■ EXCERPT
START

Chapter 1 describes the basic issues that concern a realtime application, and what services a realtime operating system can provide to users to help meet their realtime needs. It mainly describes issues within the scope of the user's application code itself, such as how to set priority and scheduling priorities, how to lock down process memory, and how to use asynchronous I/O. Chapter 1 also discusses the value of a preemptive kernel in reducing the process preemption latency of a realtime application.
This chapter explores more deeply the latency issues of a system and
how they affect the realtime performance of an application.
This involves
a greater understanding of the interaction of the application with the underlying
UNIX system, and with devices involved directly or indirectly with the application.
Section 11.2
outlines some ways that a user can improve
application performance.
11.1 Realtime Responsiveness
Realtime applications require a predictable response time to external events, such as device interrupts. A typical realtime application involves:
An interrupt-generating device
An interrupt service routine that collects data from the device
User-level code that processes the collected data
Realtime responsiveness is a characterization of how quickly an operating system and an application, working together, can respond to external events. One way of measuring responsiveness is through a system's latency. Latency is the time it takes for hardware and the operating system to respond to external events, expressed as a delay time. Understanding the causes of high latency and minimizing their effects is a key to successful realtime program design, and is the focus of this chapter.
Two types of latency are described in the following sections:
Interrupt service routine (ISR) latency
Process dispatch latency (PDL)

END

■ PROBLEM SET
- A) Please copy the part of the realtime latency passage starting at "Chapter 1 describes" and ending at "application performance.", word for word.
- B) Continue the realtime latency passage from the point where it stops.

■ DATA SECTION
START

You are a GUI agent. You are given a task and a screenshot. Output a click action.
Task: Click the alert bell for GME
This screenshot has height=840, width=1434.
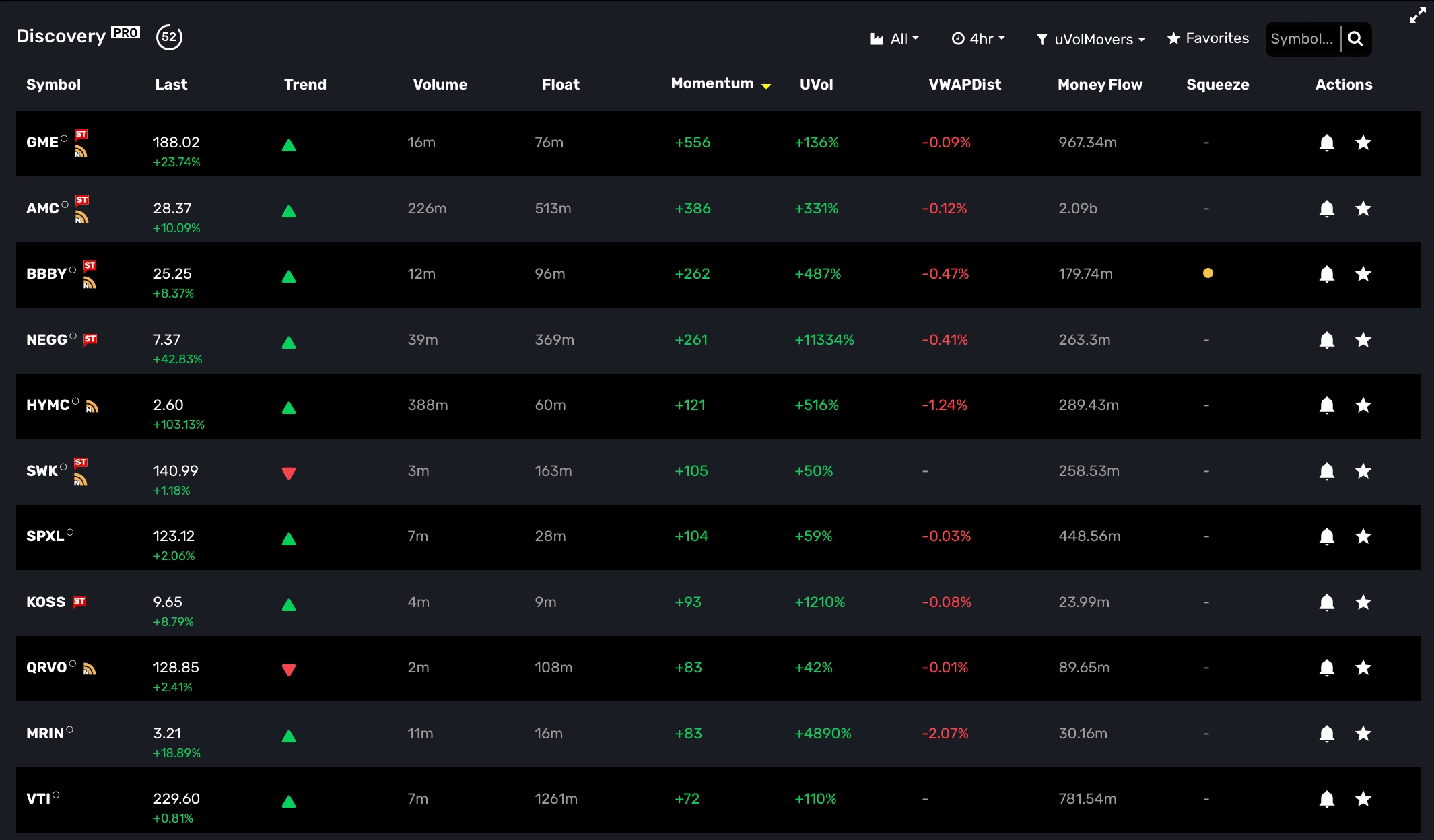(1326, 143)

END

■ RESPONSE LIST
- A)
Chapter 1 describes the basic issues that concern a realtime application, and what services a realtime operating system can provide to users to help meet their realtime needs. It mainly describes issues within the scope of the user's application code itself, such as how to set priority and scheduling priorities, how to lock down process memory, and how to use asynchronous I/O. Chapter 1 also discusses the value of a preemptive kernel in reducing the process preemption latency of a realtime application.
This chapter explores more deeply the latency issues of a system and
how they affect the realtime performance of an application.
This involves
a greater understanding of the interaction of the application with the underlying
UNIX system, and with devices involved directly or indirectly with the application.
Section 11.2
outlines some ways that a user can improve
application performance.

- B)
11.1.1 Interrupt Service Routine Latency
A system's interrupt service routine (ISR) latency is the elapsed time from when an interrupt occurs until execution of the first instruction in the interrupt service routine. The system must first recognize that an interrupt has occurred, and then dispatch to the ISR code. If critical postprocessing is done in the ISR, then the user must be concerned with completion time of the ISR code, not just the time it takes to begin execution of its first instruction. Thus there are two concerns: ISR latency and ISR execution. There are factors that cause ISR latency and ISR execution to vary in duration, and these factors make it more difficult to assign latency a deterministic value.
The most important factor is the relative interrupt priority level (IPL) at which the ISR executes. When other ISRs of equal or greater interrupt priority level are running at the time that the realtime device interrupts, the realtime device ISR is blocked from running until the current ISR is finished.
Potentially, multiple ISRs could be waiting to execute that have an
equal or higher IPL at the time of the realtime interrupt, and all will hold
off the realtime ISR until they complete.
In addition, after the realtime
ISR begins running, it can be preempted or held off by one or more devices
of higher IPL, and the realtime ISR will be delayed by the collective duration
of these ISRs.
Thus, it is important to know the relative IPLs of all the
devices that could potentially interrupt during critical realtime processing,
including system-provided devices, such as a network driver or disk driver.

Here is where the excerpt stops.